NEW YORK—Focusing on the small things presents big challenges for the emerging field of nanotechnology.
While applications for the technology are wide open and venture capital dollars are readily available—many of the companies assembled at the NanoBusiness Conference 2005, a trade show held here wherein nanotechnologists are rubbing elbows with each other and Wall Street types—the challenges are great for the industry, which is still in its infancy.
Nanotechnology, which is broadly defined as working with materials on a sub-100 nanometer scale, is expected to yield advances in semiconductors—where new materials and manufacturing techniques are expected by many to augment and eventually replace todays silicon-based manufacturing technologies, which face scientific and economic roadblocks—and medicine in the next three to five years, speakers on the confabs opening day said.
But many of the industrys challenges are familiar to anyone who has followed the story of Silicon Valley.
Start-up companies form around an idea, secure funding and at times struggle to put out a product.
Many fail, while some of the more successful ones get bought out. Only a few grow into relative giants in their field.
Barry Weinbaum, CEO of NanoOpto Corp., a 35-employee optical networking company based in Somerset, N.J., said his company had to reinvent itself following the telecom markets bust of 2001.
As its customers were going out of business or changing their plans, the company had to work to spread its technology across several new markets.
It now sells optical components for digital cameras, computer optical drives and projection displays, in addition to optical communications.
Weinbaum declined to discuss how much revenue his company takes in, however.
Aside from semiconductors, where nanotechnology is expected to provide a direct benefit to businesses by extending advances in chips and storage, health care is another potentially large market.
It can be used in the energy sector to enhance products such as batteries or solar panels, the speakers said.
One nanotechnology company, Finetex Technology Inc., is working on nanocoatings and nanofibers that can be used to make better air filters as well as more durable clothing.
Down the road, the company sees itself moving into health care products, and eventually semiconductors.
The fledgling space has several supporters in the United States, ranging from deep-pocketed venture capitalists such as Draper Fisher Jurvetson, of Menlo Park, Calif., to companies such as Hewlett-Packard Co.
The industry can even count a couple of U.S. senators, including Oregons Sen. Ron Wyden, among its supporters.
Wyden, the senior senator from Oregon, kicked off the Nanobusiness 2005 conference, here, with a keynote address charge to attendees, who include nanotechnology company executives, researchers and others, not to allow the United States to fall behind in the emerging field.
Wyden, a co-sponsor of the 21st Century Nanotechnology Research and Development Act, a bill that aims to provide $3.7 billion funding for Nanotechnology Research and Development in the United States, warned that it will take considerable effort to keep the industry rolling forward in the U.S. over the next few years.
Wyden is working to keep nanotechnology in front of Washingtons agenda, he said, and to protect it from measures he believes could harm it, such as export controls. But he asked a few things from business and political leaders, both on state and federal levels, to help keep things moving.
Among the three things he sees as essential for U.S. nanotechnology leadership are free and open markets, the expanding education to encourage larger numbers of engineers and scientists to participate in the field, as well as a general willingness to get out ahead—the least of his worries about those in attendance.

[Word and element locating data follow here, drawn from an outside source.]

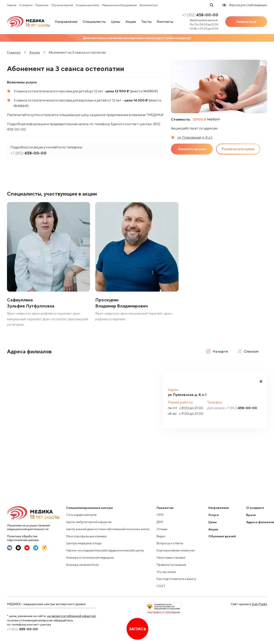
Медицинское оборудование (119, 5)
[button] (261, 382)
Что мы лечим (166, 572)
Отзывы (162, 529)
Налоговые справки (171, 558)
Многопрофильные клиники (86, 536)
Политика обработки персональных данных (23, 538)
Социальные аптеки (87, 5)
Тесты (146, 22)
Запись (137, 629)
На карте (217, 351)
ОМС (160, 515)
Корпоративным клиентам (176, 550)
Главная (12, 5)
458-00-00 (200, 15)
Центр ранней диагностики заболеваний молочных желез (108, 529)
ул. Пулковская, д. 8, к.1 (195, 137)
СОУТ (161, 586)
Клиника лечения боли (82, 565)
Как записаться (148, 5)
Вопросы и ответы (170, 543)
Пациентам (42, 5)
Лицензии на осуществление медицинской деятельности (29, 527)
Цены (116, 22)
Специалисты (94, 22)
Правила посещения (171, 565)
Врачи (251, 515)
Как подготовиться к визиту (176, 579)
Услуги (213, 515)
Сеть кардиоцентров (81, 515)
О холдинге (26, 5)
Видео (161, 536)
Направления (66, 22)
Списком (247, 351)
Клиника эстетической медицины (90, 558)
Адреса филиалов (260, 522)
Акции (131, 22)
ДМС (160, 522)
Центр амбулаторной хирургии (89, 522)
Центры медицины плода (84, 543)
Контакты (165, 22)
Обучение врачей (62, 5)
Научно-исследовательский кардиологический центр (105, 550)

Wyden said that continuing to offer the field free and open markets are paramount. The Senator on Monday sent a letter to Carlos Gutierrez, secretary of commerce, urging him to resist putting export controls on nanotechnology.
“I dont think anything would chill investment in American nanotechnology faster than putting in place export control,” Wyden said. Its a “prescription for our country to lose jobs.”

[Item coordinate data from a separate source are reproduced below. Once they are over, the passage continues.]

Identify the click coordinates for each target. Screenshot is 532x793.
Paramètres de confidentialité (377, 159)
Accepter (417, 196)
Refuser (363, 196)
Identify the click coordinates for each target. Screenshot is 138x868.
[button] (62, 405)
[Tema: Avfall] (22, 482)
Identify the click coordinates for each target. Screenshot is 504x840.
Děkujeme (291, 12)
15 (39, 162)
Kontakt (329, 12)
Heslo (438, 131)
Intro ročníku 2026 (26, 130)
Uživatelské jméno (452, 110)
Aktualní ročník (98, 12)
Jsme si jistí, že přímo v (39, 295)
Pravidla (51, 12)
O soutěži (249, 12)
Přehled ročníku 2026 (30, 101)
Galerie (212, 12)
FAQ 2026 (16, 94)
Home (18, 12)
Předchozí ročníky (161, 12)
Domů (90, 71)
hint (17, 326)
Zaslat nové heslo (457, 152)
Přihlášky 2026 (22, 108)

But despite nanotechnologys potential to create new products, there may not be enough home-grown enough engineers and scientists to work in the field in the United States.
Thus Wyden said hes been working with Margaret Spellings, the U.S. secretary of education, in an effort to use of the so-called Title IX law, which states that no person in the United States shall be excluded from participation in any educational program on the basis of sex, to promote greater opportunities for women in science and engineering.
“We are urging federal government to use it as a new lever for women to become engineers and scientists and do the type of work to help companies like yours,” he said.
“Right now were writing off a substantial portion of population. The question is, are we serious about getting them trained and ready and prepped for global markets?”
There are other ways for nanotechnology to be hamstrung, should it gain a bad reputation.
Thus the Nanotechnology Act includes a provision for the creating of an American Nanotechnology Preparedness Center, which will communicate to the public different uses for the technology and get in front of ethical questions that are sure to develop, Wyden said.
“People are just getting familiar with this sector. If the first thing they learn about is…from picking up a novel and hearing people mutating into green goo and the like, thats not going to be very encouraging for development you all want,” he said.